_Given request_
Output the data below verbatim, keeping every line.
┌──
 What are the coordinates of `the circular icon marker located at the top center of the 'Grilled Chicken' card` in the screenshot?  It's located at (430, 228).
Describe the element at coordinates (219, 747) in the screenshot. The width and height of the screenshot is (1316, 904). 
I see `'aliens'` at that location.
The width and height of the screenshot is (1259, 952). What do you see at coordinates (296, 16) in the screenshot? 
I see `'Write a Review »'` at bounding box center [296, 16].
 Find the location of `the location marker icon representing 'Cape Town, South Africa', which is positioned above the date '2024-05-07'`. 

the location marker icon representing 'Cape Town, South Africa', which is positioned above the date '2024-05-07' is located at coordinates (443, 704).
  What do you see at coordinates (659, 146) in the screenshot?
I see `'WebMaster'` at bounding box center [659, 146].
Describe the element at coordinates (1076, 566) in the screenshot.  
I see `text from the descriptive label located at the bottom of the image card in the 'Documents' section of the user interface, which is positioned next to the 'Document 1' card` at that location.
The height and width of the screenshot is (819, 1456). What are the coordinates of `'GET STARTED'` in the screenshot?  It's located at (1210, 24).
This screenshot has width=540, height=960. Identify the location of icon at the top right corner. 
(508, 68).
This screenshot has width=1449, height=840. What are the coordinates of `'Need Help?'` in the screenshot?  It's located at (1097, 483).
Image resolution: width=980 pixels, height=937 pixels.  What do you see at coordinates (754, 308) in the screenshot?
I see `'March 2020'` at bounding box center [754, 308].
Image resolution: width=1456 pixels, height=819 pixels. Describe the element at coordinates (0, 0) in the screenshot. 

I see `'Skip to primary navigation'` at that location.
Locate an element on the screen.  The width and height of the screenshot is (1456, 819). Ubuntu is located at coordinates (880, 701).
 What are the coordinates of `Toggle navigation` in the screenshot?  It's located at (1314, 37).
└──
_Answer_
 What are the coordinates of `the circular icon marker located at the top center of the 'Grilled Chicken' card` in the screenshot?  It's located at (430, 228).
Describe the element at coordinates (219, 747) in the screenshot. The width and height of the screenshot is (1316, 904). 
I see `'aliens'` at that location.
The width and height of the screenshot is (1259, 952). What do you see at coordinates (296, 16) in the screenshot? 
I see `'Write a Review »'` at bounding box center [296, 16].
 Find the location of `the location marker icon representing 'Cape Town, South Africa', which is positioned above the date '2024-05-07'`. 

the location marker icon representing 'Cape Town, South Africa', which is positioned above the date '2024-05-07' is located at coordinates (443, 704).
  What do you see at coordinates (659, 146) in the screenshot?
I see `'WebMaster'` at bounding box center [659, 146].
Describe the element at coordinates (1076, 566) in the screenshot.  
I see `text from the descriptive label located at the bottom of the image card in the 'Documents' section of the user interface, which is positioned next to the 'Document 1' card` at that location.
The height and width of the screenshot is (819, 1456). What are the coordinates of `'GET STARTED'` in the screenshot?  It's located at (1210, 24).
This screenshot has width=540, height=960. Identify the location of icon at the top right corner. 
(508, 68).
This screenshot has width=1449, height=840. What are the coordinates of `'Need Help?'` in the screenshot?  It's located at (1097, 483).
Image resolution: width=980 pixels, height=937 pixels.  What do you see at coordinates (754, 308) in the screenshot?
I see `'March 2020'` at bounding box center [754, 308].
Image resolution: width=1456 pixels, height=819 pixels. Describe the element at coordinates (0, 0) in the screenshot. 

I see `'Skip to primary navigation'` at that location.
Locate an element on the screen.  The width and height of the screenshot is (1456, 819). Ubuntu is located at coordinates (880, 701).
 What are the coordinates of `Toggle navigation` in the screenshot?  It's located at (1314, 37).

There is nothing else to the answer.